Kemenkes Soroti Budaya Mager, Bandingkan Aktivitas Fisik Warga RI dan Singapura
Kementerian Kesehatan menyatakan mayoritas masyarakat Indonesia masih kurang aktivitas fisik atau sering disebut “mager”
Kementerian Kesehatan Republik Indonesia mengungkap bahwa sebagian besar masyarakat Indonesia tergolong kurang melakukan aktivitas fisik dalam keseharian, sehingga menimbulkan risiko kesehatan yang serius. Pernyataan ini disampaikan saat membahas data dari program Cek Kesehatan Gratis yang menunjukkan bahwa fenomena sedentary lifestyle atau “mager” masih menjadi tantangan besar kesehatan publik.
Direktur Pencegahan dan Pengendalian Penyakit Tidak Menular (PTM) Kemenkes RI, dr Siti Nadia Tarmizi, menyatakan bahwa kebiasaan kurang bergerak bukan hanya terlihat di ibu kota seperti Jakarta, tetapi juga mencerminkan tren nasional. Ia lantas mengajak masyarakat untuk membandingkan gaya hidup ini dengan masyarakat di negara tetangga seperti Singapura, yang terkenal lebih aktif berjalan kaki meskipun memiliki iklim tropis yang serupa dengan Indonesia.
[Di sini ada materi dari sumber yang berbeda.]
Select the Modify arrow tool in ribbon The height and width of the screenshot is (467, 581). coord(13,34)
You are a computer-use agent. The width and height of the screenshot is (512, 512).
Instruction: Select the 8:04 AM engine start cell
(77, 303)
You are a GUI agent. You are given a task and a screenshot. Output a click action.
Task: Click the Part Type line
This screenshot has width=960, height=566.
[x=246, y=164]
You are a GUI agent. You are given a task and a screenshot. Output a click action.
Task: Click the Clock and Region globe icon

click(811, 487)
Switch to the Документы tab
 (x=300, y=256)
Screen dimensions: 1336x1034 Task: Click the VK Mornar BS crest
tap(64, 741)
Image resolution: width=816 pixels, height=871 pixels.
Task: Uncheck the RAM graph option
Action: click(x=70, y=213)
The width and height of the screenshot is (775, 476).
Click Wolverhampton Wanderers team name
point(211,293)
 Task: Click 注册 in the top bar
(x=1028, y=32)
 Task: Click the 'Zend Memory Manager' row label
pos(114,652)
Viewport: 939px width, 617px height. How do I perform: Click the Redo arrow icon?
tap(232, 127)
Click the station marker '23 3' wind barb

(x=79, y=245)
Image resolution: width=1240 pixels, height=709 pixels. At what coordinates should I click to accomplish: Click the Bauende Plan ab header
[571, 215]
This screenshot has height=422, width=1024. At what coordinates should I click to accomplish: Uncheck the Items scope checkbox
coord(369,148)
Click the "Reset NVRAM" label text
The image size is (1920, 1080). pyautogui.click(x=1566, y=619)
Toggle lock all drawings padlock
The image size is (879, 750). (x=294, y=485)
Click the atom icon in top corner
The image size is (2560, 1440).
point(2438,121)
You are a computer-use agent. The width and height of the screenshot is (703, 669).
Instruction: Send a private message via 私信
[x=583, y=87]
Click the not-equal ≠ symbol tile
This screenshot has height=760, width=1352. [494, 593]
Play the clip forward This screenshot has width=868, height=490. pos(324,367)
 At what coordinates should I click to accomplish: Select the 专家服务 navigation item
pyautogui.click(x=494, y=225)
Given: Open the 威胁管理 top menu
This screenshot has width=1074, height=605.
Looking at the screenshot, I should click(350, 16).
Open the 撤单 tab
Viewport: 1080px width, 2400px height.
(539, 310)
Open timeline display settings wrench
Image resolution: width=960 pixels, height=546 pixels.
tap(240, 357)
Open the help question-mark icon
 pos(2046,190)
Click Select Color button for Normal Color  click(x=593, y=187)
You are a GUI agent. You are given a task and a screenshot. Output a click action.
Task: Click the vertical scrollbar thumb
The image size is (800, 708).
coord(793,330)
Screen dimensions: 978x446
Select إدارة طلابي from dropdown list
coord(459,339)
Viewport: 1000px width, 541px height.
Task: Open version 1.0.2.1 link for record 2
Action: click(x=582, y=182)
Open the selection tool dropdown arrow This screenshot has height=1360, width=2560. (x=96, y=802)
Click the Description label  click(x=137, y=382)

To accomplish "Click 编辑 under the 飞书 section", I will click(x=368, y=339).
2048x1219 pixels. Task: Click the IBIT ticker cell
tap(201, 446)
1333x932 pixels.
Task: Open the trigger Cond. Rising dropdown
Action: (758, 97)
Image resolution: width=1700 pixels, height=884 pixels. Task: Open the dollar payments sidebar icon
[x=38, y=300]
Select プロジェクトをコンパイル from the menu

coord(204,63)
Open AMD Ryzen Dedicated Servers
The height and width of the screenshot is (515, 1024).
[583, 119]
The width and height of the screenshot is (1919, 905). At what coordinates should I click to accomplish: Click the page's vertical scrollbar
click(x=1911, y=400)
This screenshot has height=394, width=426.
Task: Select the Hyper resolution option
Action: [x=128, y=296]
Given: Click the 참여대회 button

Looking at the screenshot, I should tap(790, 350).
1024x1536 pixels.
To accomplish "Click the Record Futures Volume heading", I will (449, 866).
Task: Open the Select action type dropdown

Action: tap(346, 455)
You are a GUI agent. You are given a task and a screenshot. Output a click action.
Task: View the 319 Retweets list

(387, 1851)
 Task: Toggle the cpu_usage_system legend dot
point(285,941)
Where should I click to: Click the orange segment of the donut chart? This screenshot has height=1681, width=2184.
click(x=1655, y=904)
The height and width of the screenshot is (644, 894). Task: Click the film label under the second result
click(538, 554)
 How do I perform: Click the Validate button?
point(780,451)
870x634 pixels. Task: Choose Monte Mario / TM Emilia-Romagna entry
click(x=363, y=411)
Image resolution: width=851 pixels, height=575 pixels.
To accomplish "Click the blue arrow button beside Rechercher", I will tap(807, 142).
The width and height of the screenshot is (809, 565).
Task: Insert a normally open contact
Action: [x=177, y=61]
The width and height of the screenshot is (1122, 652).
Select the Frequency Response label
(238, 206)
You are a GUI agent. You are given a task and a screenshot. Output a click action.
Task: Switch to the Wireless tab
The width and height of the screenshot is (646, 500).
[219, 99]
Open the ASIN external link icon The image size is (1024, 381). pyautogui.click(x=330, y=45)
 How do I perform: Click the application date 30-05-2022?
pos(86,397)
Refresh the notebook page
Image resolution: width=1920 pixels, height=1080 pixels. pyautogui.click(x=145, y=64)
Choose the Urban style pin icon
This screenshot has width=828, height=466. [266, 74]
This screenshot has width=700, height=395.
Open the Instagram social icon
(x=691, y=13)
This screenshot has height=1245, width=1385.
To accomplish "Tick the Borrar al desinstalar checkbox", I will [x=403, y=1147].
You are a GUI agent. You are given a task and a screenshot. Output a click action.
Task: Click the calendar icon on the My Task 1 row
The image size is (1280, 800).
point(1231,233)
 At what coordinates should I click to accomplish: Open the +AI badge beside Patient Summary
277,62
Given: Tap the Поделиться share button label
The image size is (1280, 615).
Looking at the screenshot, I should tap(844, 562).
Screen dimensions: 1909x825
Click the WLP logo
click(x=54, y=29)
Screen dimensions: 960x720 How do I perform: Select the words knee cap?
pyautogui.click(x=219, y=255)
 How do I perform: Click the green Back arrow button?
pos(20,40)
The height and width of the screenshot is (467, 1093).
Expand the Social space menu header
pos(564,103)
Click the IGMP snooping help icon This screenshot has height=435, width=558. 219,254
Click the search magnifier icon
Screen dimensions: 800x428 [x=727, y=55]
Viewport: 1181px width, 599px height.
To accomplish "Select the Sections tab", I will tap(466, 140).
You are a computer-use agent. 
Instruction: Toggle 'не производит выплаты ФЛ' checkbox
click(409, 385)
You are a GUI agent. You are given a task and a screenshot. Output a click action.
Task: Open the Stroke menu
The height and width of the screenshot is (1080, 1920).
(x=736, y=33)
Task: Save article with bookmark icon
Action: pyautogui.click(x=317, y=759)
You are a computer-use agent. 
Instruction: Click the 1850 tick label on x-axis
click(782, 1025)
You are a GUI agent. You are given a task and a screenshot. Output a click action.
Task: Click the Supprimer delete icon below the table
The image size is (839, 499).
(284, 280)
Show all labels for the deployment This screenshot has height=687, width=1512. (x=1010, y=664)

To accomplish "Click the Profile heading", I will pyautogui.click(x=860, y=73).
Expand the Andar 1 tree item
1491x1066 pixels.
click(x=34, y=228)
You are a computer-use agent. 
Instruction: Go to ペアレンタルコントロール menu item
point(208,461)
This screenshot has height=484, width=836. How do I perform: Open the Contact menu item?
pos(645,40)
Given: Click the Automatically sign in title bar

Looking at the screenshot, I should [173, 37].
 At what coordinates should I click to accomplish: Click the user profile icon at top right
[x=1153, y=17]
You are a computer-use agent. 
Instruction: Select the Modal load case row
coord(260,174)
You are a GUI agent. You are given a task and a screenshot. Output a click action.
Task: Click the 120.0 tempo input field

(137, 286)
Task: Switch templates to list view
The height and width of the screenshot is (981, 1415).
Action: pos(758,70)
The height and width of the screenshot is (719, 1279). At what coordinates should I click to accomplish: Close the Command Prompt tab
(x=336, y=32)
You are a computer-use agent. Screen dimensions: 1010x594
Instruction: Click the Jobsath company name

Menurut Nadia, tingginya angka “mager” ini tercatat berdasarkan pemeriksaan Cek Kesehatan Gratis yang telah diikuti puluhan juta peserta di seluruh Indonesia. Meski Indonesia memiliki program kesehatan yang luas seperti CKG, kebiasaan duduk terlalu lama, minim olahraga, serta gaya hidup serba cepat membuat banyak orang tidak mencapai standar aktivitas fisik yang dianjurkan untuk menjaga kesehatan jantung, metabolisme, dan kebugaran tubuh.
Perbandingan dengan Singapura yang masyarakatnya cenderung lebih suka berjalan kaki menunjukkan adanya gap budaya aktivitas fisik antara kedua negara. Kemenkes mendorong masyarakat agar mulai rutin melakukan aktivitas sederhana seperti jalan cepat minimal 30 menit per hari atau mengikuti olahraga ringan secara teratur, demi mengurangi risiko penyakit tidak menular seperti obesitas, diabetes, dan hipertensi yang dipicu oleh gaya hidup sedentari.
Kemenkes menilai bahwa perubahan kebiasaan dari “mager” menjadi aktif bergerak memerlukan dukungan lingkungan yang lebih baik, edukasi yang terus dilakukan, serta motivasi kuat dari individu itu sendiri untuk menerapkan pola hidup sehat secara berkelanjutan.